Борисоглебский понимающе кивнул.
— Не знаю у Баха более светлой композиции, чем «Магнификат», — сказал он, перебирая пластинки на нижней полке. — У нас его не исполняют, но тут есть хорошая запись со штутгартским барок-хором…
Он опустил белую змейку адаптера на диск. Два хора — мужской и женский — начали причудливое полифоническое соревнование, скорее похожее на изящный придворный танец, чем религиозное песнопение.
— Что церковного в этом композиторе?
Но я не успел ответить.
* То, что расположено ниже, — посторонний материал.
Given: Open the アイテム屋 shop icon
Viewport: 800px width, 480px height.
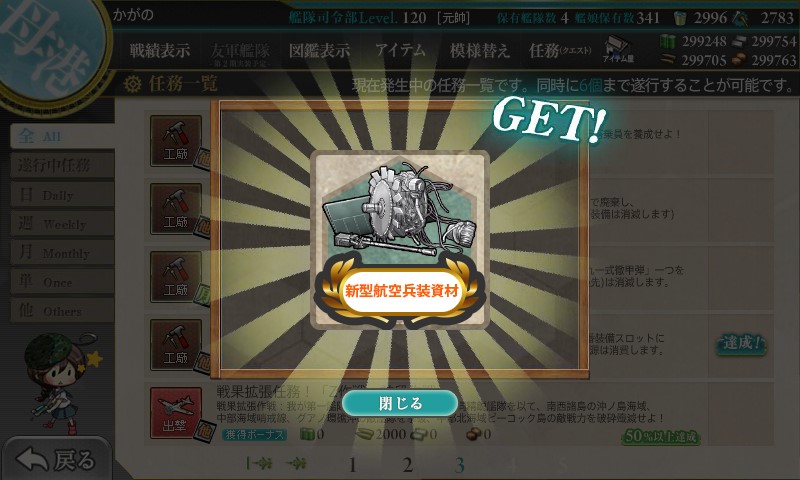Looking at the screenshot, I should (x=618, y=50).
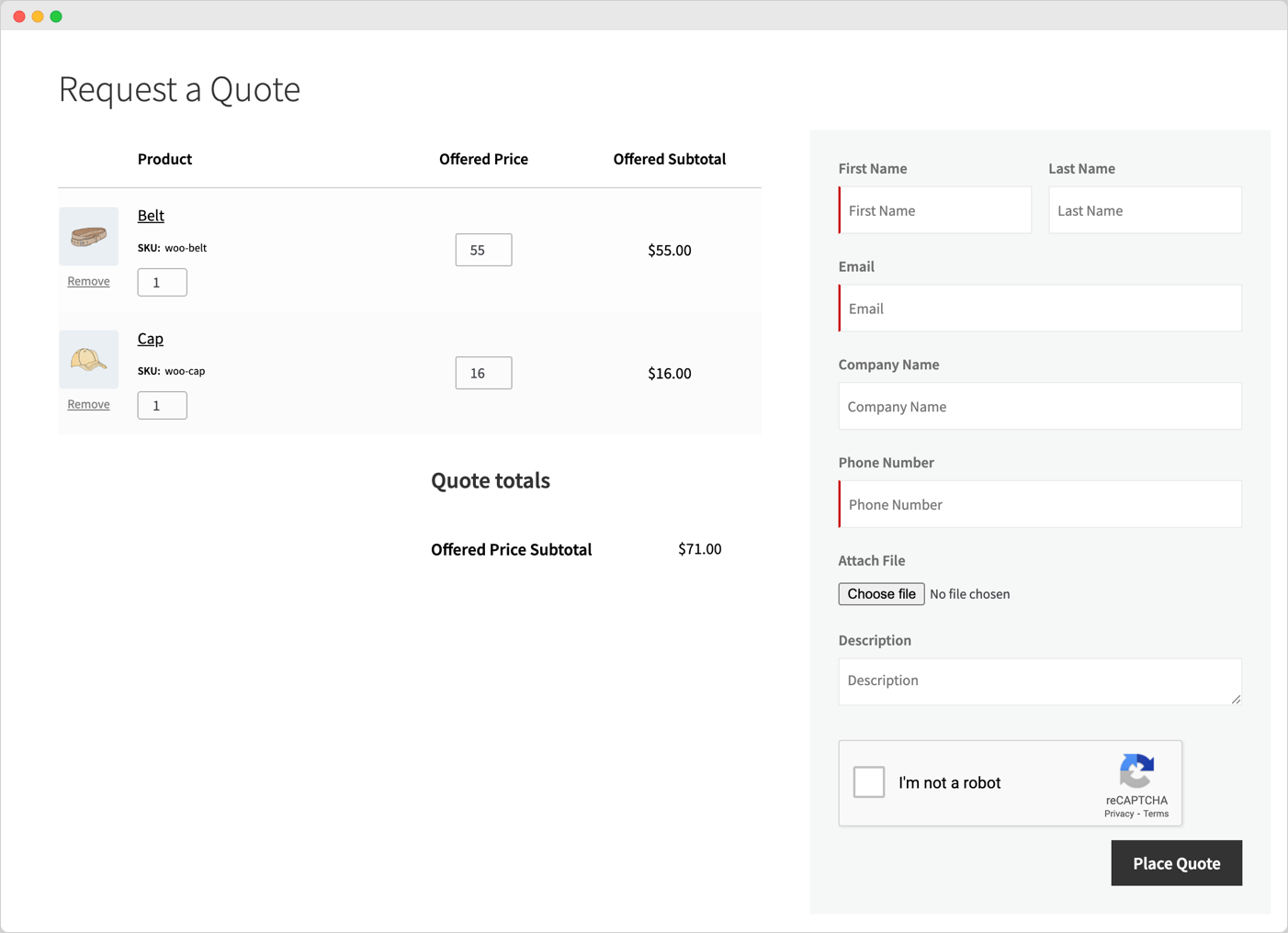
Task: Remove the Belt from the quote
Action: (88, 280)
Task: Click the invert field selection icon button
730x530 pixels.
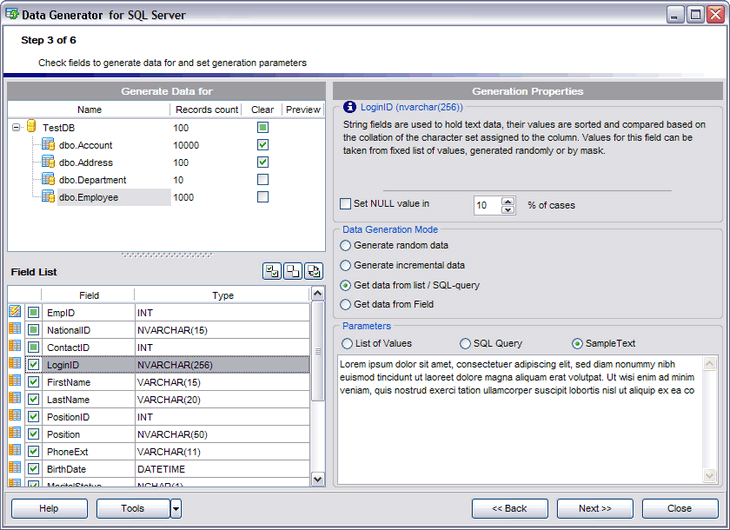Action: tap(314, 271)
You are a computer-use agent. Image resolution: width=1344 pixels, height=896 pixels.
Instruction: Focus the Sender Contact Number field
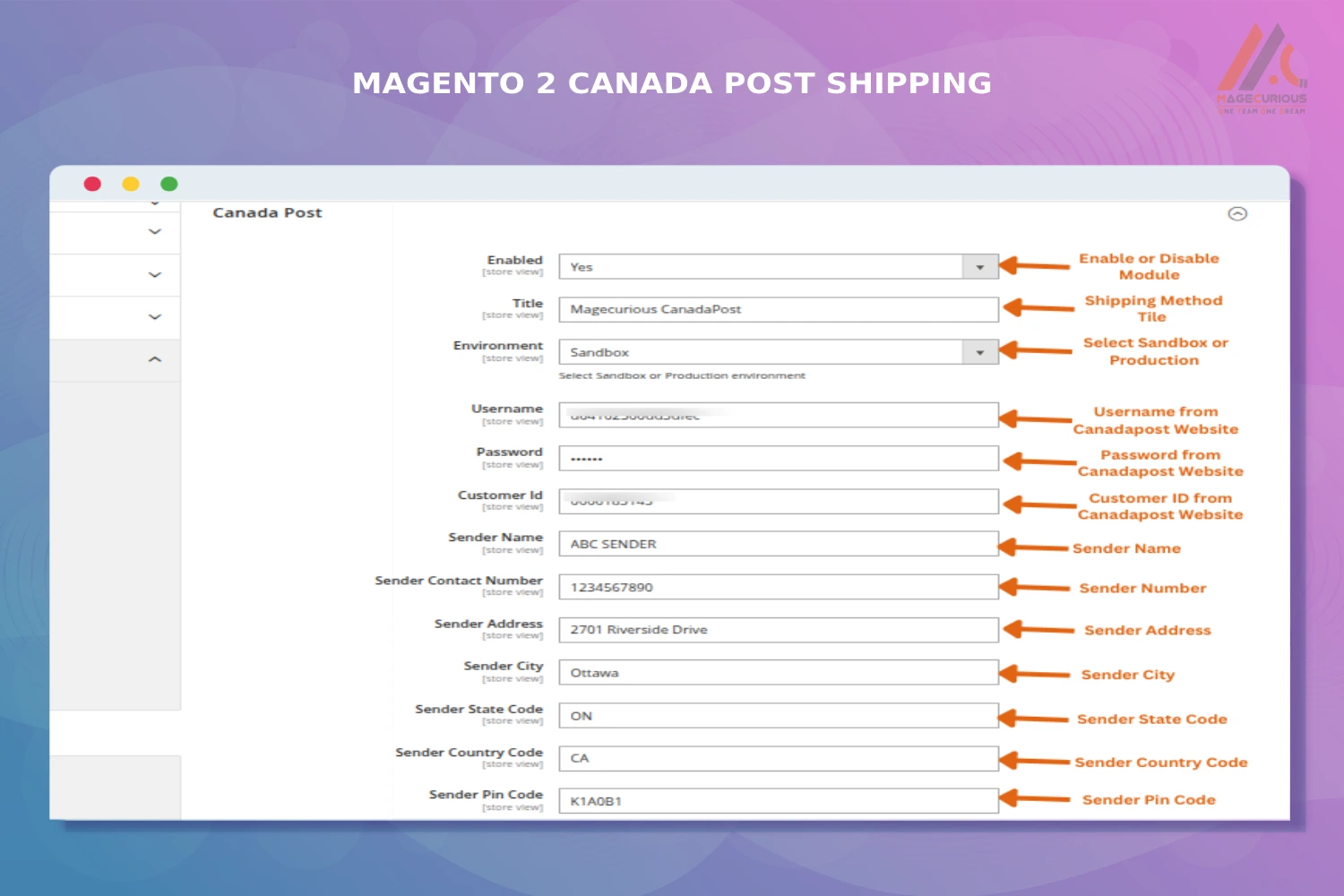(778, 587)
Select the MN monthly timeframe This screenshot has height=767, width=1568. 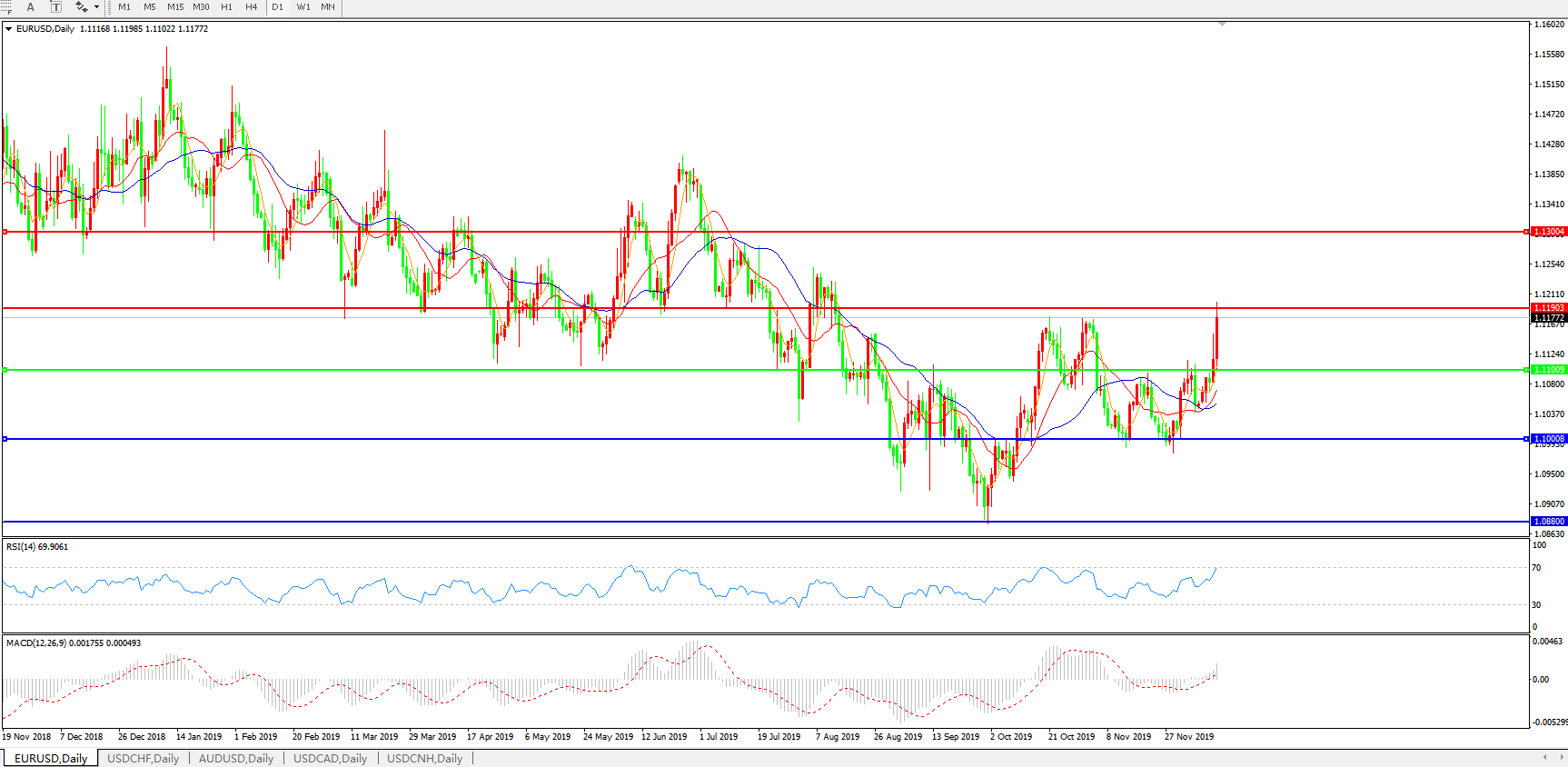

Первая, хоровая часть композиции закончилась, легкая, почти невесомая мелодия менуэта заполнила комнату, и, как естественное продолжение ее, из тонких струнных пассажей родилась ария: «Et exultavit spiritus mi us!»
Это была та самая ария! Наивная, исполненная веры и вместе с тем немного кокетливая, тонкая, как струна, по и глубокая, властная. «Et exultavit spiritus mius!» «И возрадовался дух мой»: это было понятно без словаря.